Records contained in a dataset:
* * * * * * * * *

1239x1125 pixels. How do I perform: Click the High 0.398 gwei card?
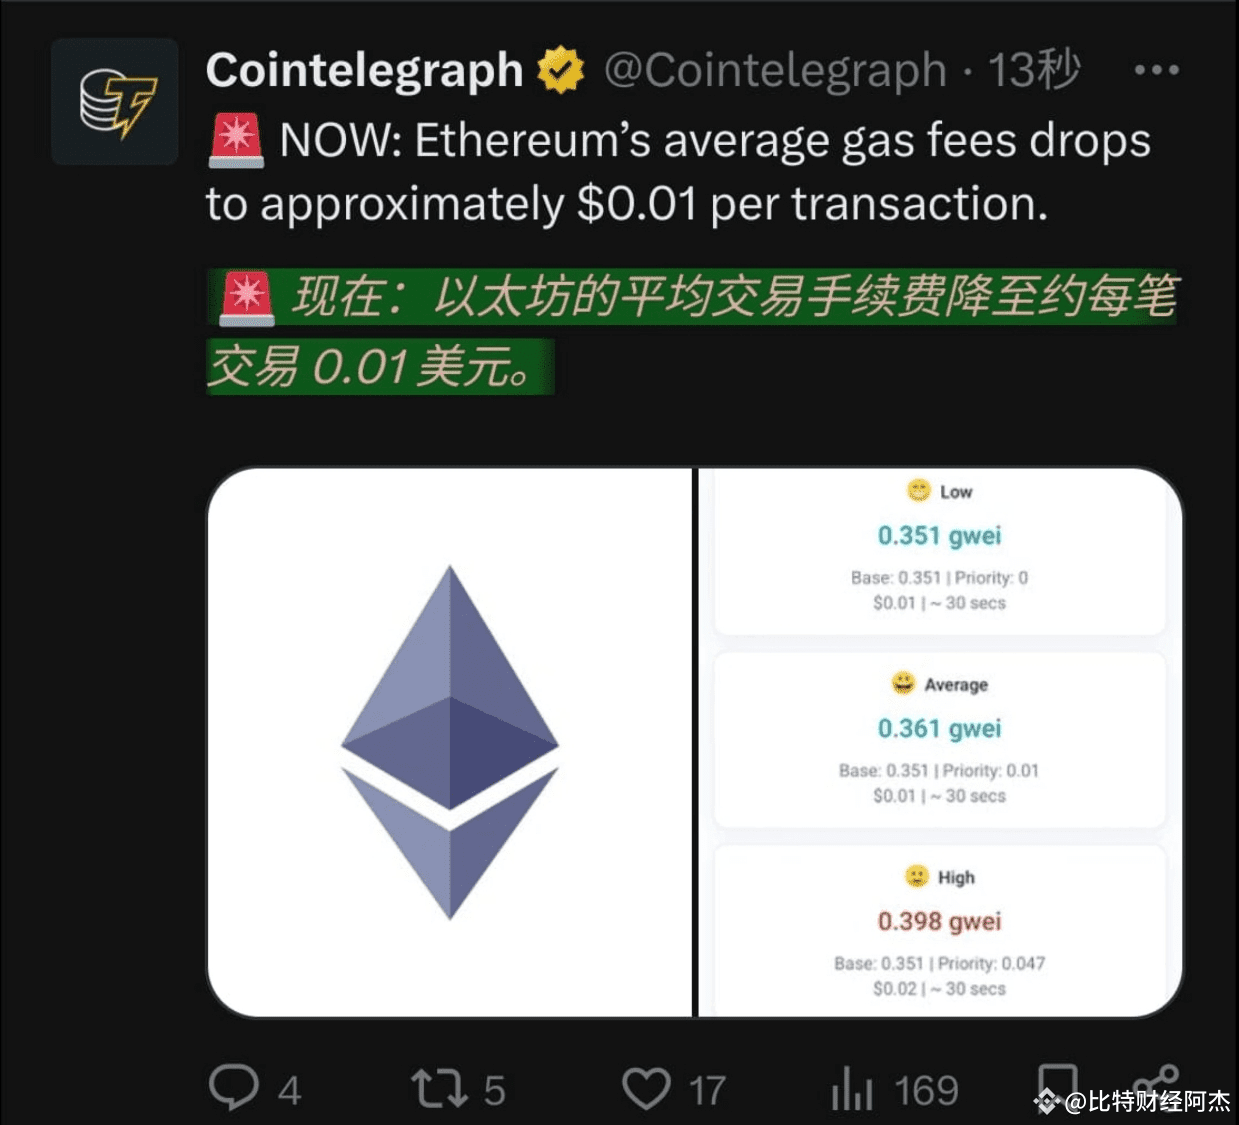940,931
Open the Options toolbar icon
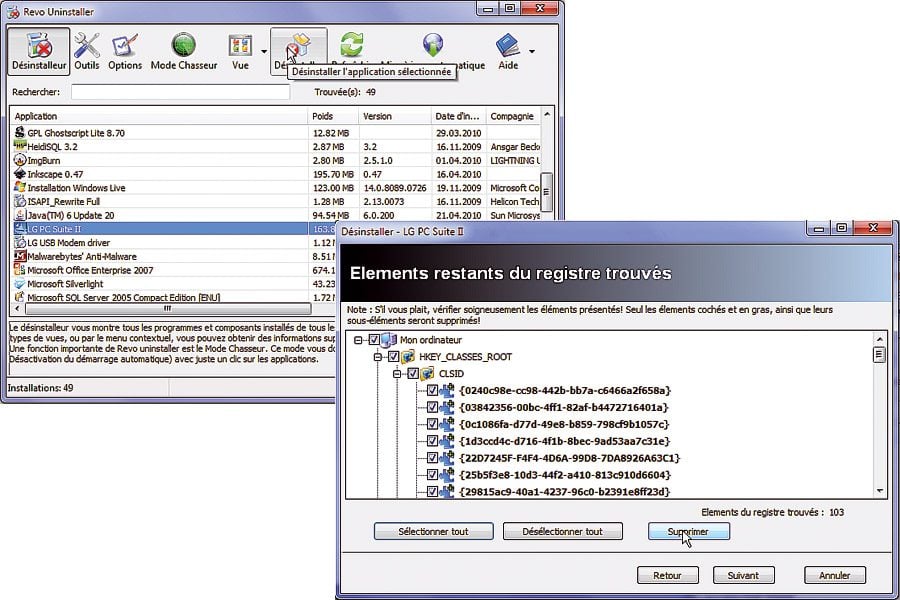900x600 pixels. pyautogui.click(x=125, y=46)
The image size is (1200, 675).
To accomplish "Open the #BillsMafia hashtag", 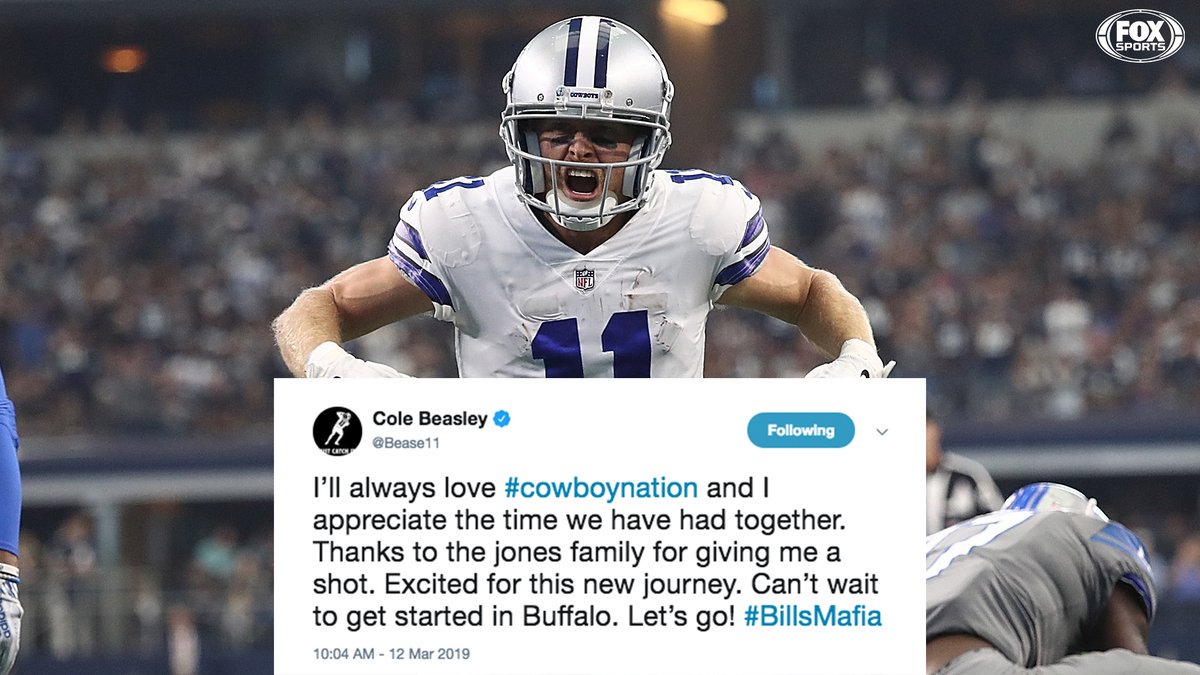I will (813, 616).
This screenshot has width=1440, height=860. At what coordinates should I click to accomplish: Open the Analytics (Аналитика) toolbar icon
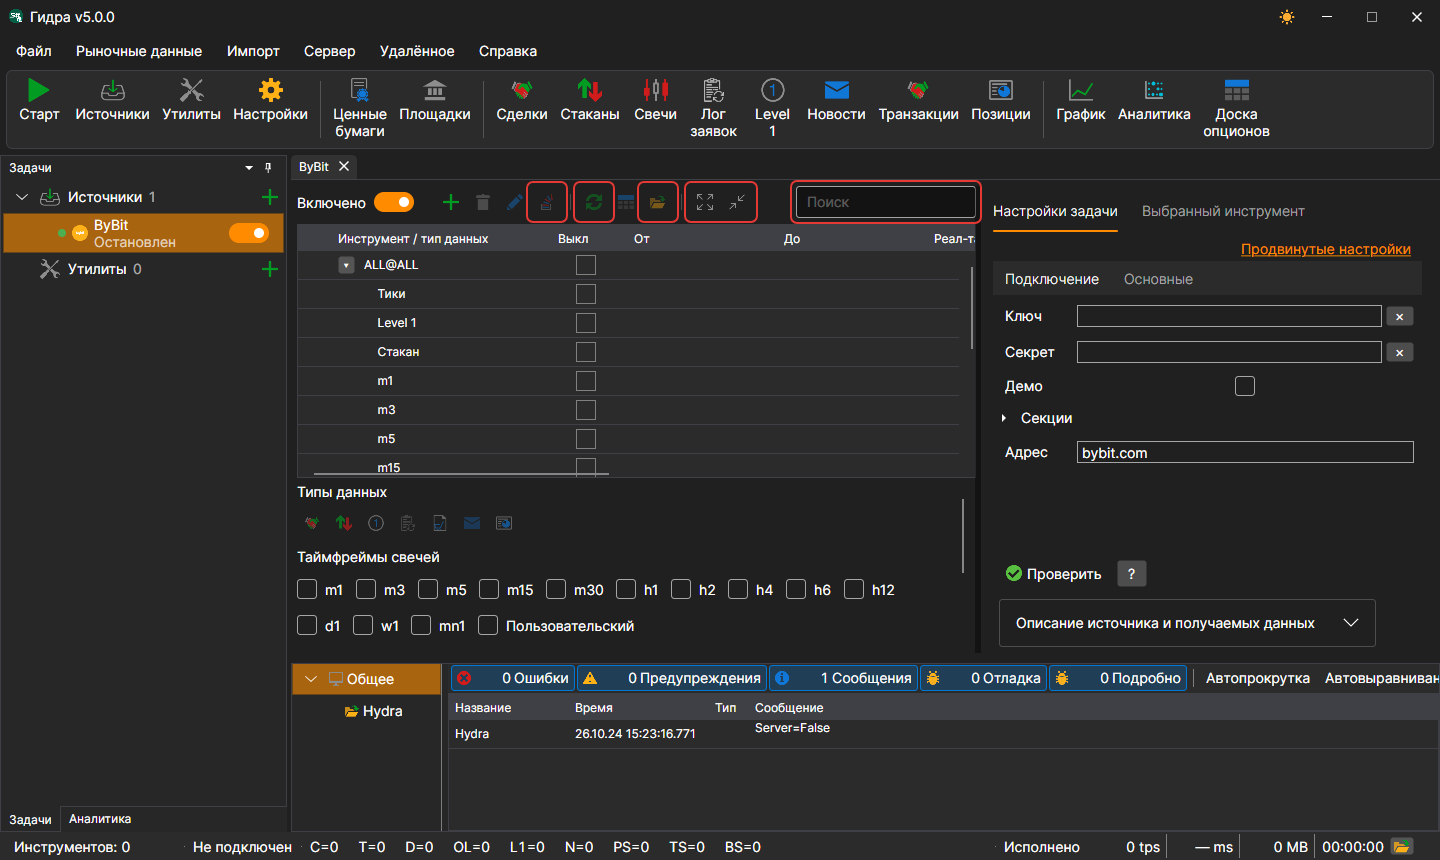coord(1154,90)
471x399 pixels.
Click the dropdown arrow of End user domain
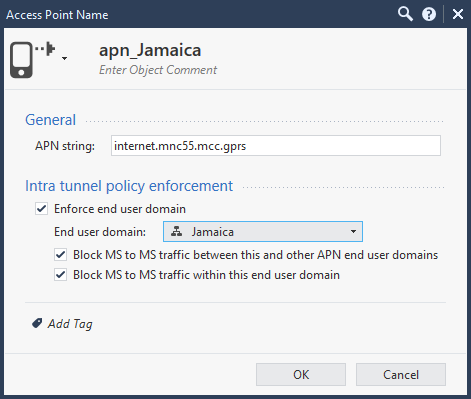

* * * * * * * * *

• What you will do
Write out, exactly as they stand, the line with "471x399 pixels." and every line after it through the end of the entries above; omit the pictures.

• Response to this task
471x399 pixels.
Click the dropdown arrow of End user domain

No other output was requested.